The components in the following image resemble the full crawl components with one exception. In this case, "ModifiedDateTime" is the selected watermark column. Review the full crawl steps to learn how to write your incremental crawl query and see the following image as an example.

Incremental crawl script showing OrderTable, AclTable and example properties that can be used.

Step 4: Assign property labels

Follow the general setup instructions.

Step 5: Manage schema

Follow the general setup instructions.

Step 6: Manage search permissions

You can choose to use the ACLs specified in the full crawl screen or you can override them to make your content visible to everyone.

Step 7: Choose refresh settings

Follow the general setup instructions.

Step 8: Review connection

Follow the general setup instructions.

Troubleshooting

The following is a common error observed while configuring the connector, and its possible reason.
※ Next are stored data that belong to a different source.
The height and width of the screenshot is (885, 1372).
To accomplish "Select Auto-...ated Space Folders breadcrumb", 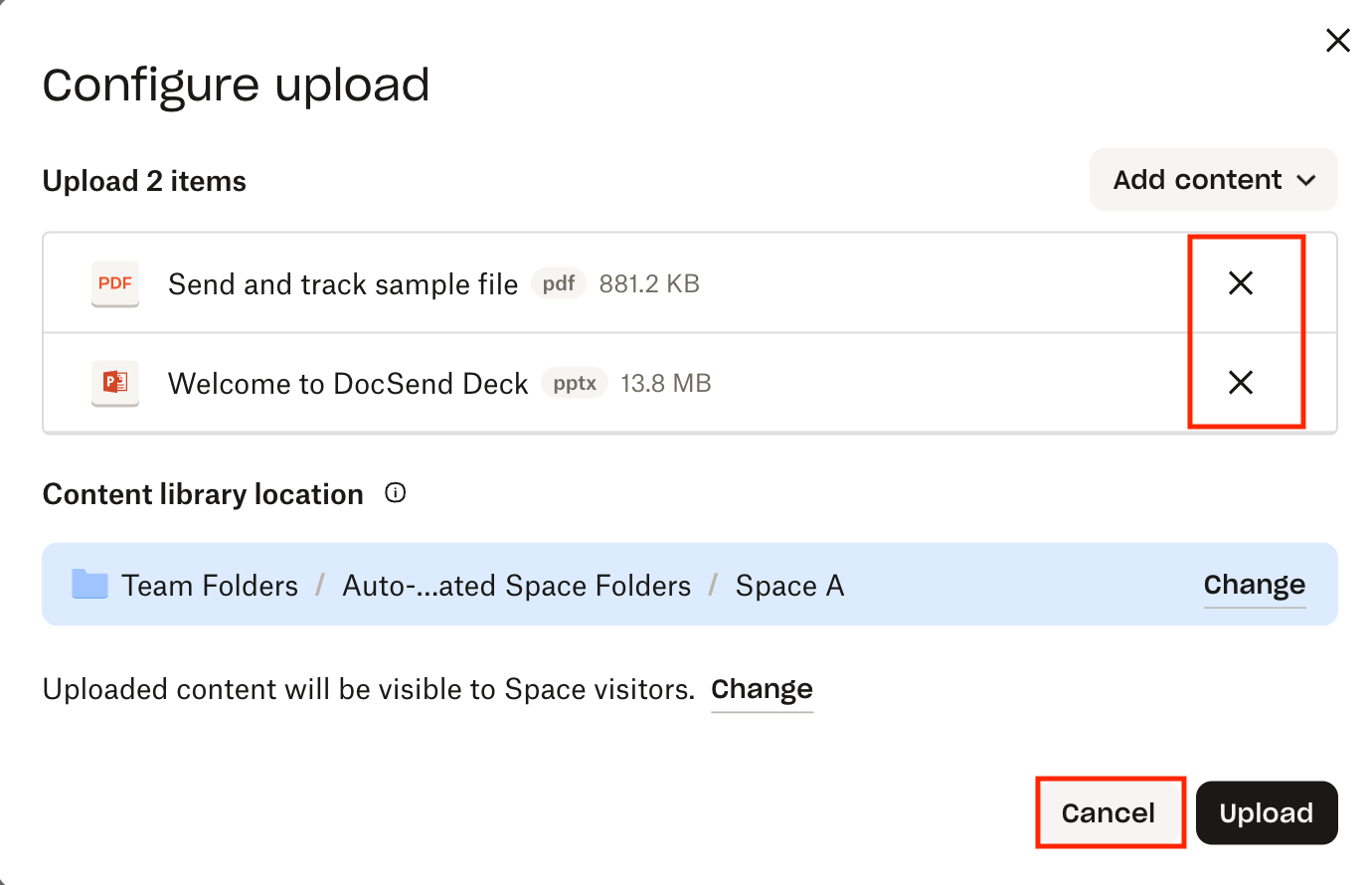I will point(516,586).
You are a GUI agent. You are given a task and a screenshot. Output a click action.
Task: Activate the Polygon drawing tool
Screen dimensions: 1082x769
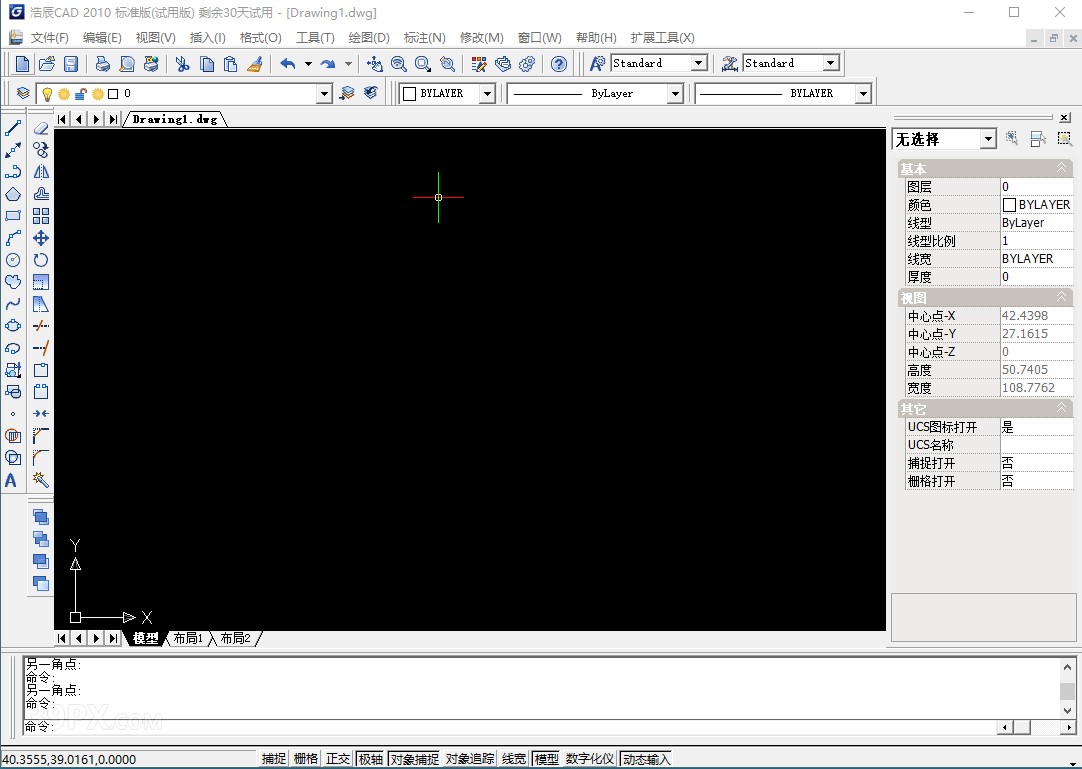(13, 194)
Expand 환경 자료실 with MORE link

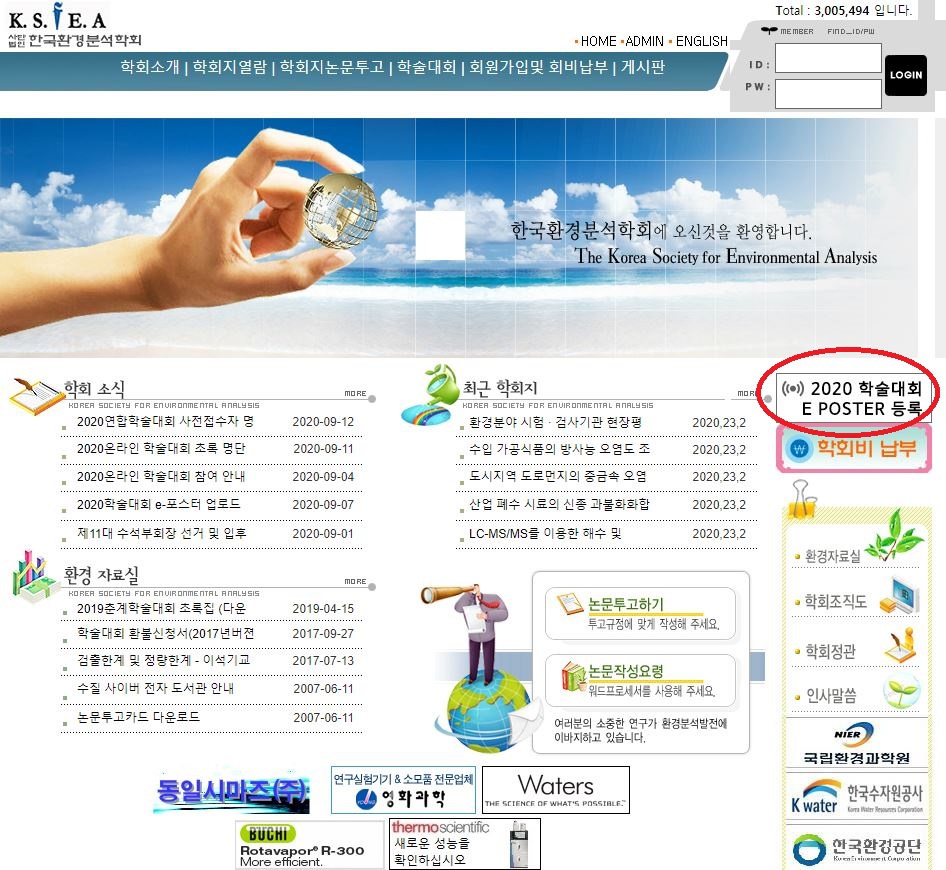pyautogui.click(x=355, y=581)
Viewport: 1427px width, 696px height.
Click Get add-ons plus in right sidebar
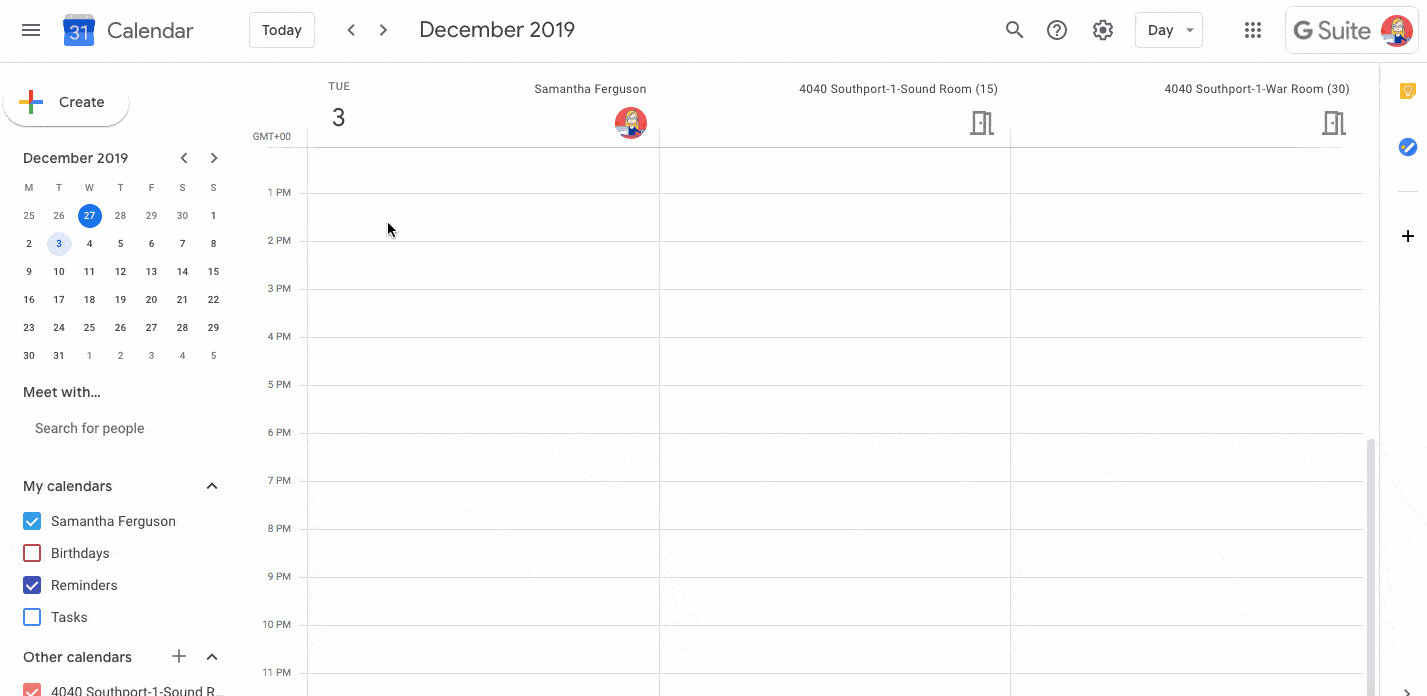(x=1408, y=236)
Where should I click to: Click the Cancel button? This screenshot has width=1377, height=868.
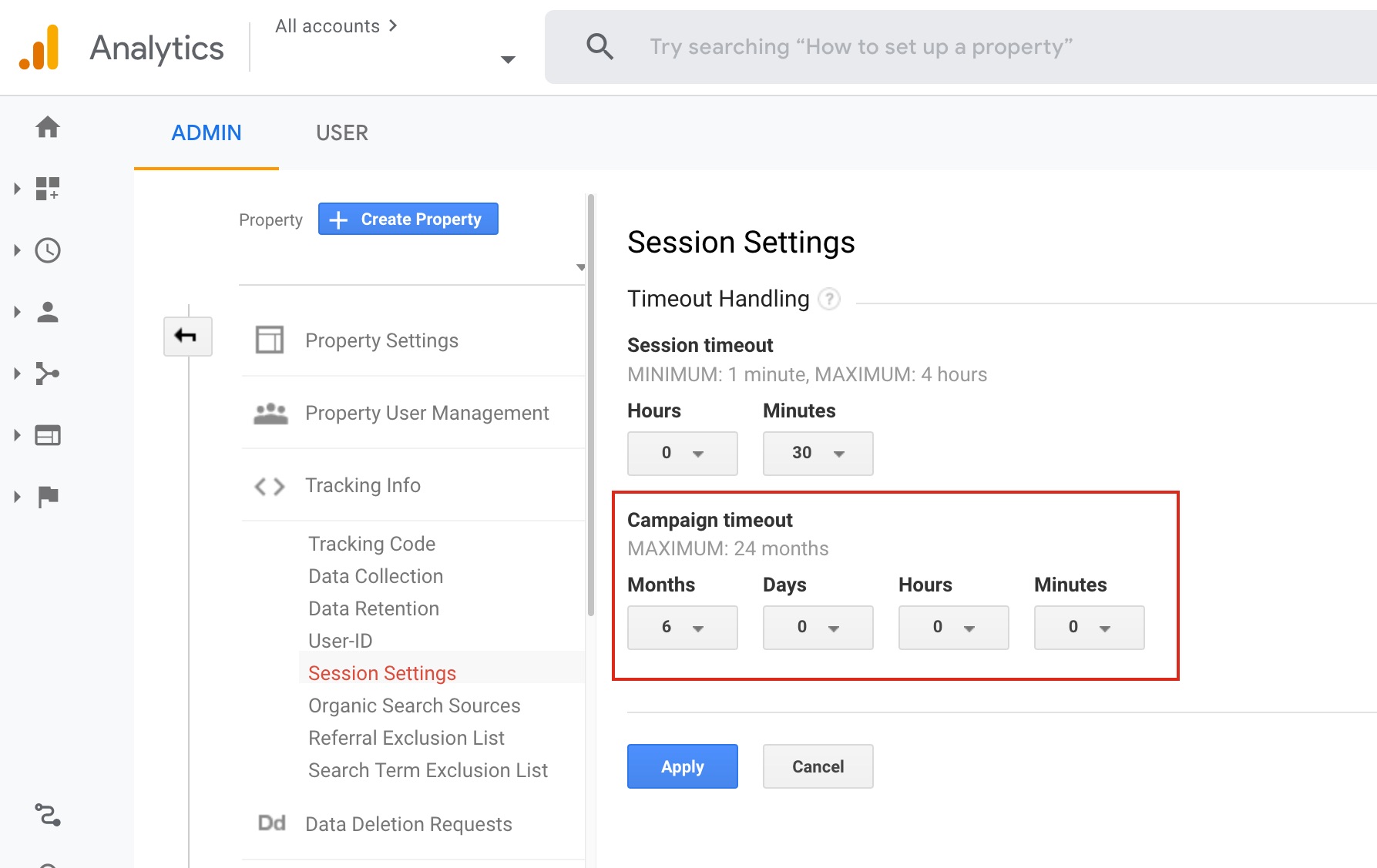click(818, 766)
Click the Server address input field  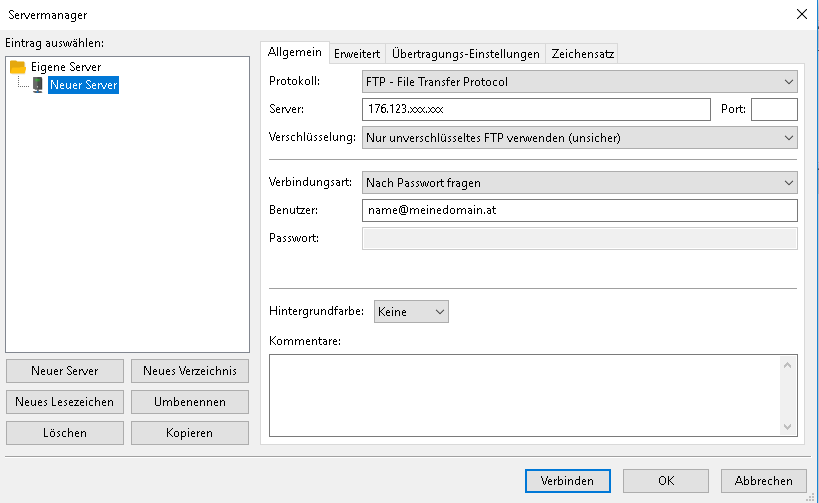[535, 109]
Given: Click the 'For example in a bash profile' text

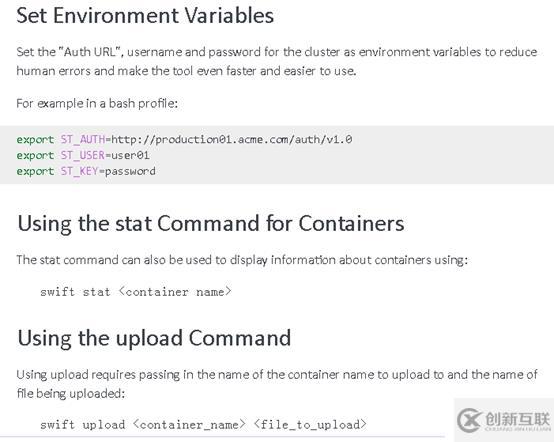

Configuration step Error message Possible reason(s)
Full crawl Error from database server: A transport level error has occurred when receiving results from the server. This error arises due to network issues. It is recommended to check network logs using Microsoft network monitor and reach out to Microsoft customer support.
Full crawl Column column_name returned from full crawl SQL query contains non-alphanumeric character Non-alphanumeric characters (like underscores) are not allowed in column names in SELECT clause. Use aliases to rename columns and remove non-alphanumeric characters (Example - SELECT column_name AS columnName).

Limitations

The SQL connectors have these limitations in the preview release:

  • Microsoft SQL Server connector: The on-premises database must run SQL Server version 2008 or later.
  • The Microsoft 365 subscription and Azure subscription (hosting Azure SQL database) must lie within the same Azure Active Directory.
  • ACLs are only supported by using a User Principal Name (UPN), Azure Active Directory (Azure AD), or Active Directory Security.
  • Indexing rich content inside database columns is not supported. Examples of such content are HTML, JSON, XML, blobs, and document parsings that exist as links inside the database columns.